Les experts et les défenseurs de l'environnement pointent une combinaison de facteurs à l'origine de la crise. La croissance rapide de la population a entraîné une consommation accrue et des volumes plus élevés de déchets ménagers. En même temps, un manque chronique de tri rigoureux des déchets, une infrastructure de recyclage insuffisante et une application incohérente des réglementations d'élimination ont signifié qu'une grande partie des déchets s'accumule simplement ou est brûlée, libérant des polluants potentiellement dangereux dans l'air urbain.
La frustration du public est palpable. "Je suis déçu," a déclaré Muhammad Arsil, un chauffeur de taxi moto à Tangerang Sud. "Nous, en tant que citoyens, payons des impôts, n'est-ce pas ? Alors pourquoi le gouvernement est-il comme ça ? La gestion des déchets devrait être de leur responsabilité." Pour de nombreux résidents, la crise actuelle souligne une question de confiance civique et de planification à long terme.
Au-delà de l'irritation immédiate, les décharges en surcapacité présentent de réels risques. En 2022, un énorme tas de déchets à Cipayung, dans l'ouest de Java, s'est effondré sous de fortes pluies et a glissé dans une rivière voisine, submergeant un pont et perturbant la vie locale. De tels incidents reflètent ce que les experts ont longtemps averti : lorsque les déchets s'accumulent sans contrôle, ils peuvent devenir un danger en soi.

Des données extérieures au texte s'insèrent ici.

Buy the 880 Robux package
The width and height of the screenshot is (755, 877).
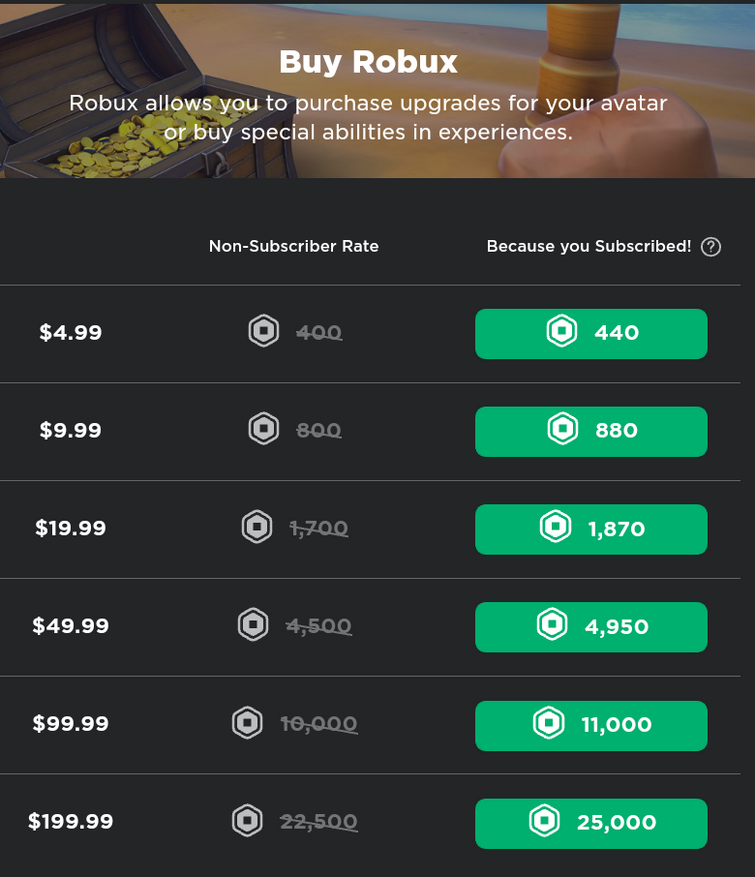pyautogui.click(x=591, y=432)
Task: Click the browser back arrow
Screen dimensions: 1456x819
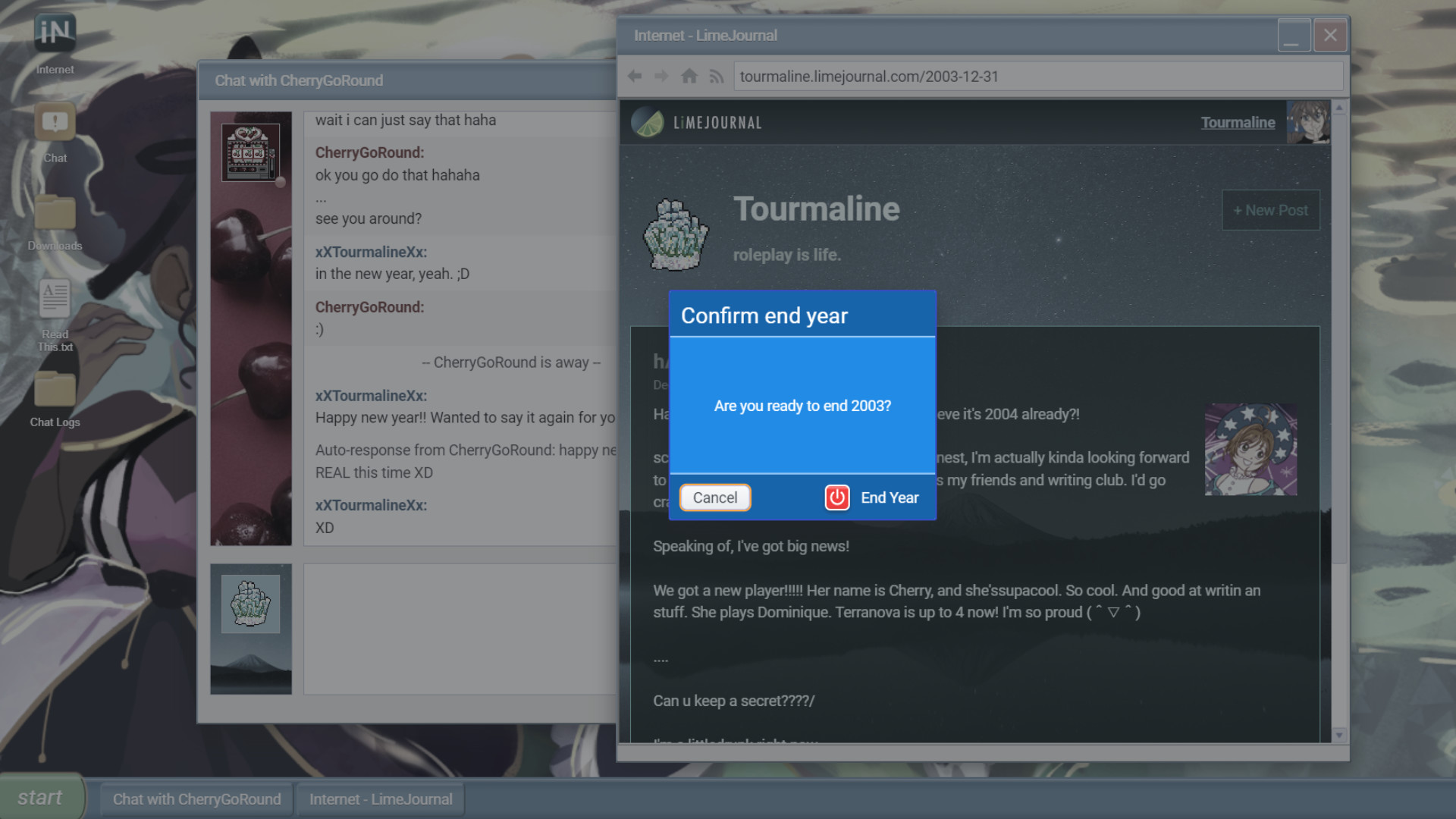Action: pos(635,76)
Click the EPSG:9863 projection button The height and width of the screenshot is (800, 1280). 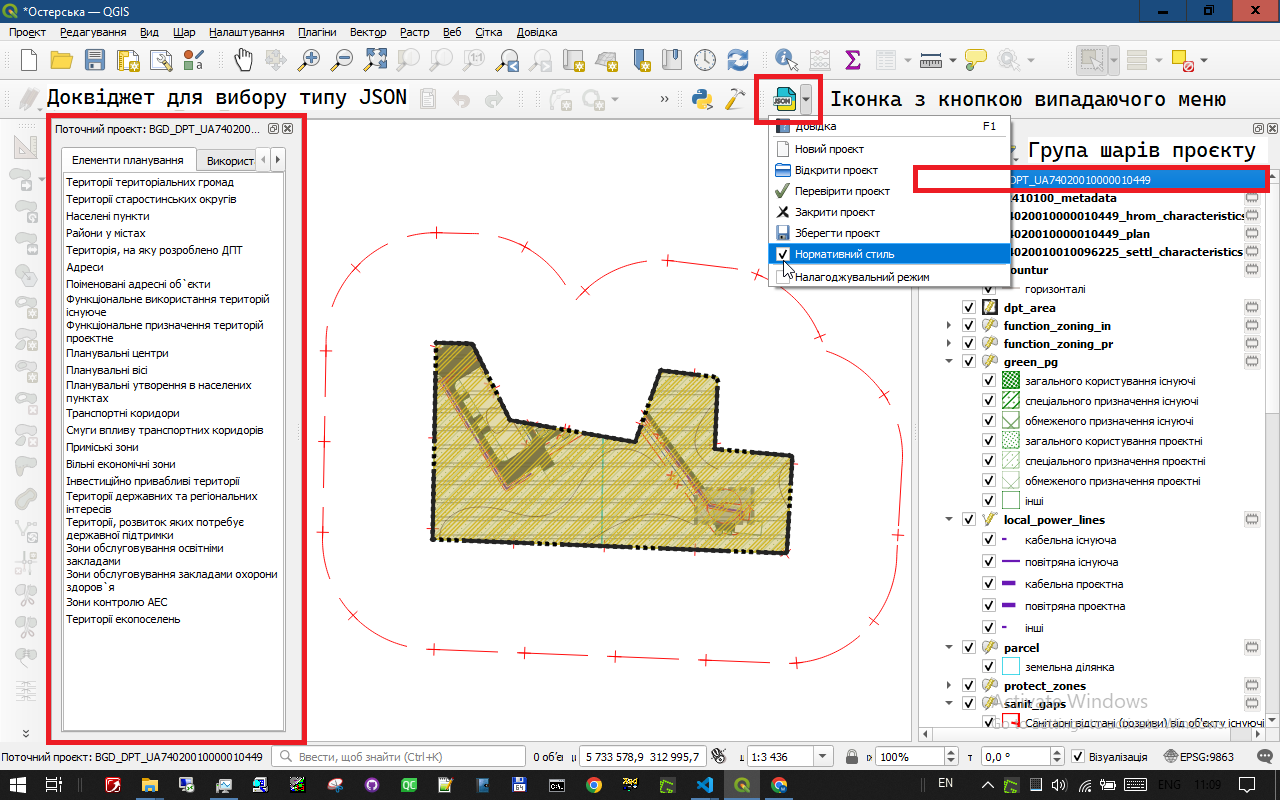pyautogui.click(x=1199, y=757)
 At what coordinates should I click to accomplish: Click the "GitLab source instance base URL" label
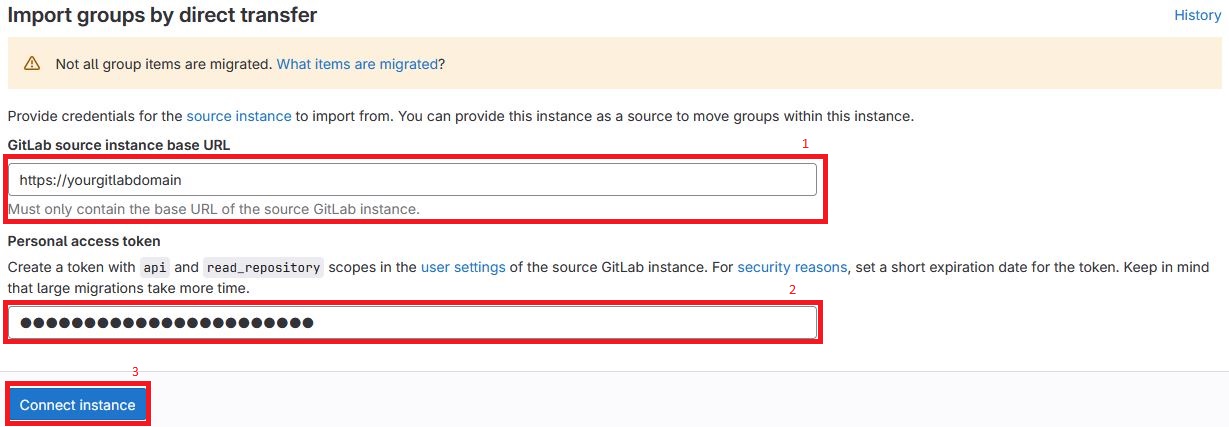[x=119, y=145]
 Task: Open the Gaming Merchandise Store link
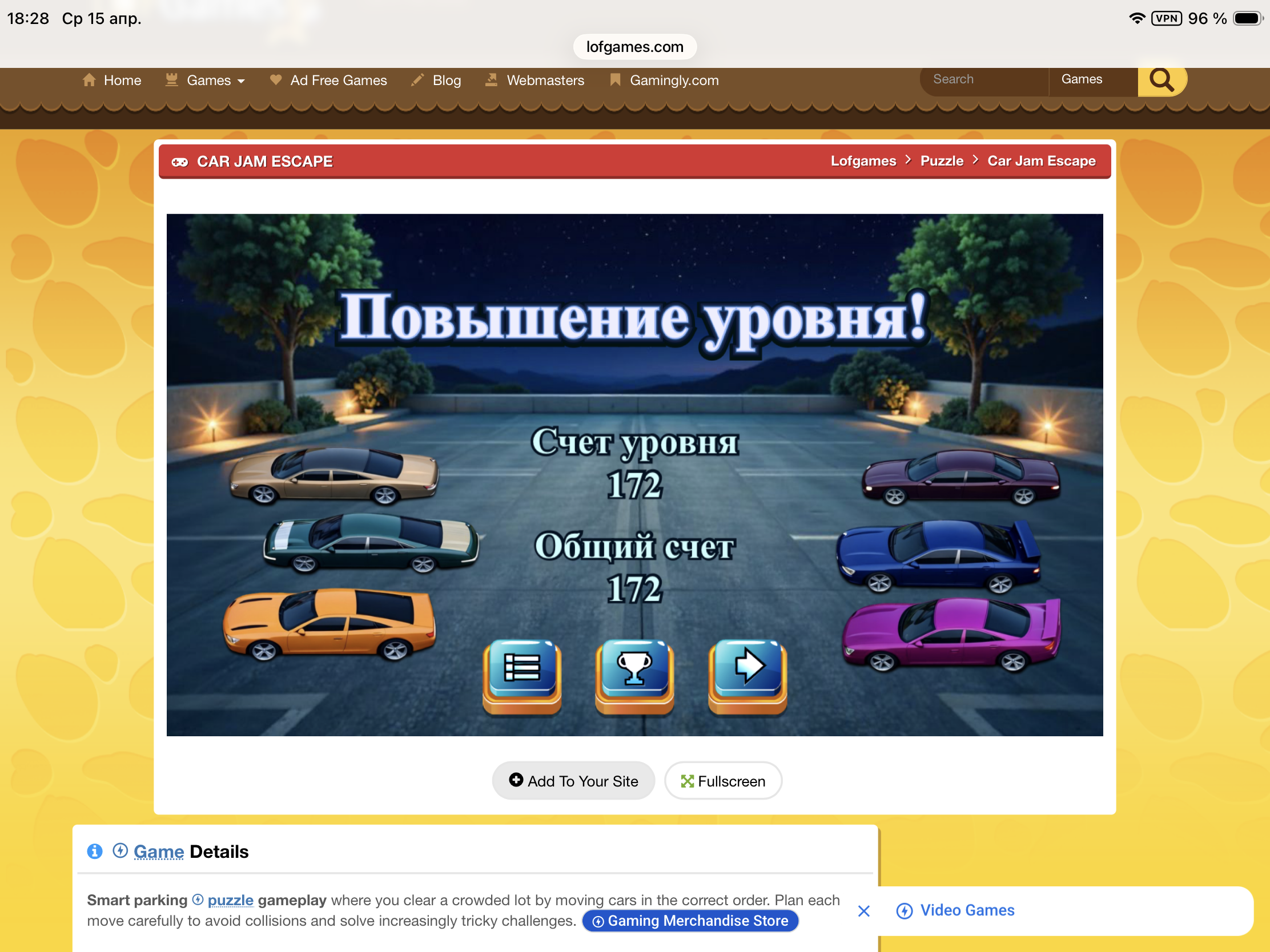pos(690,921)
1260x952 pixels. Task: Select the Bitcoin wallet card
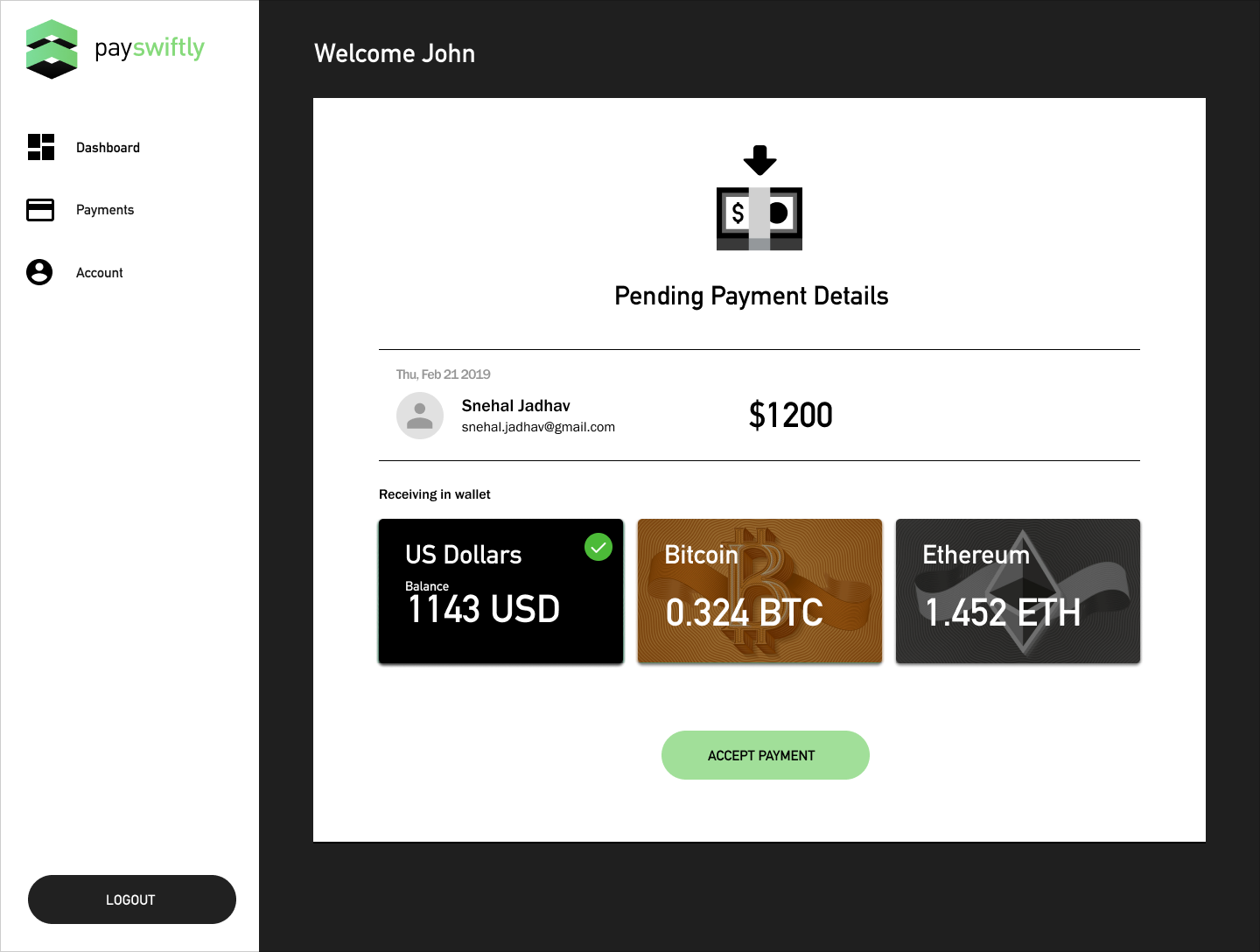[x=760, y=592]
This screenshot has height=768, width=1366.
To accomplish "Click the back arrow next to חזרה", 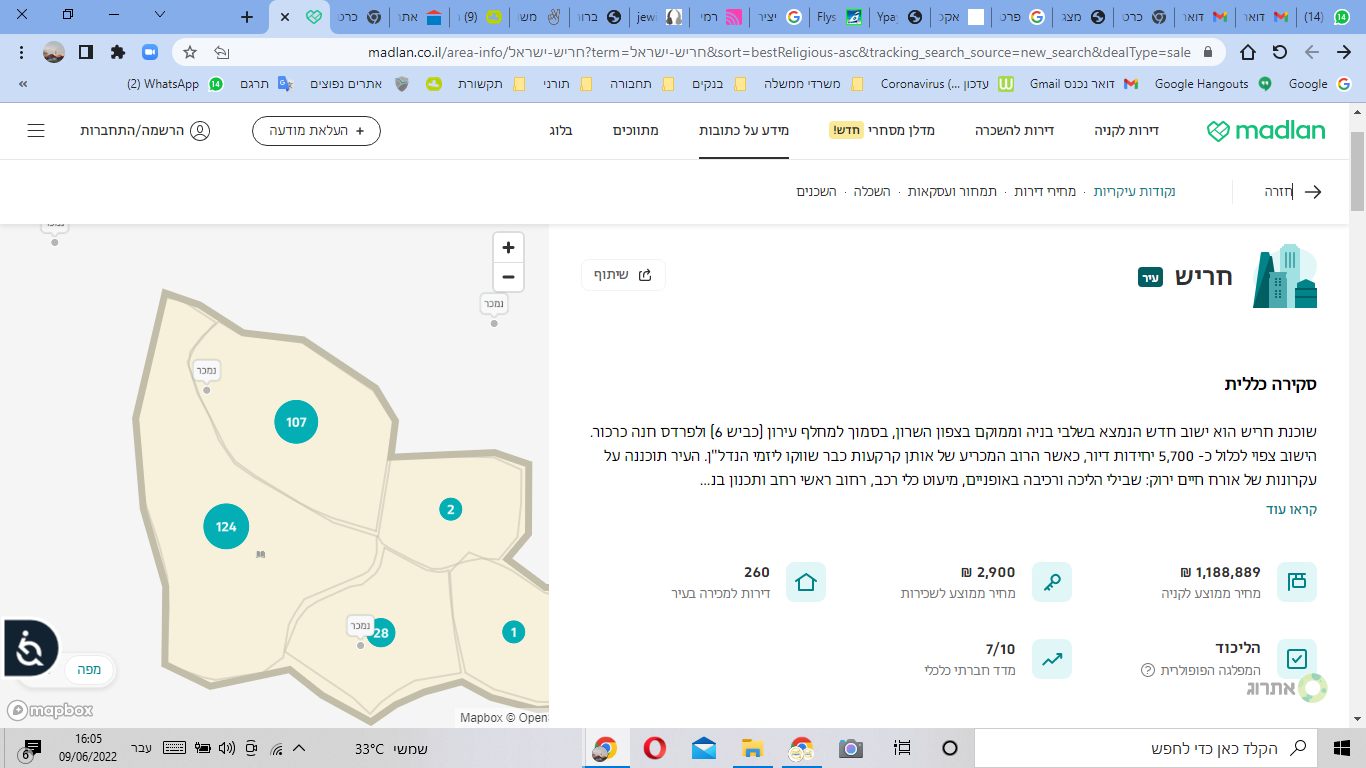I will [1313, 192].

Le gouvernement a reconnu l'urgence et a élaboré des plans pour changer l'approche du pays. Le président Prabowo Subianto a indiqué que presque toutes les décharges d'Indonésie pourraient être pleines d'ici 2028 à moins que des solutions durables ne prennent racine. Pour y remédier, les autorités avancent des plans pour de grandes installations de valorisation énergétique des déchets — des incinérateurs qui brûlent les déchets pour générer de l'électricité — avec des investissements substantiels attendus dans les années à venir.
Mais les critiques soutiennent que cette infrastructure seule ne peut pas résoudre le problème. Les écologistes notent que sans efforts significatifs pour réduire la consommation à la source, améliorer le recyclage et éduquer le public sur la séparation des déchets, les nouvelles technologies pourraient simplement déplacer la nature du défi plutôt que de le résoudre.
Le dilemme des déchets de Jakarta rappelle que l'écologie d'une ville est façonnée non seulement par son horizon et ses rues, mais aussi par les schémas de la vie quotidienne — comment les produits sont choisis, comment les déchets sont gérés, et comment les communautés et les autorités travaillent ensemble pour prendre soin de l'espace partagé. Dans l'effort de la capitale pour reprendre ses rues de l'emprise des déchets, il y a une histoire de sensibilisation qui commence à prendre forme : que le chemin à suivre pourrait nécessiter à la fois un investissement et une intention collective.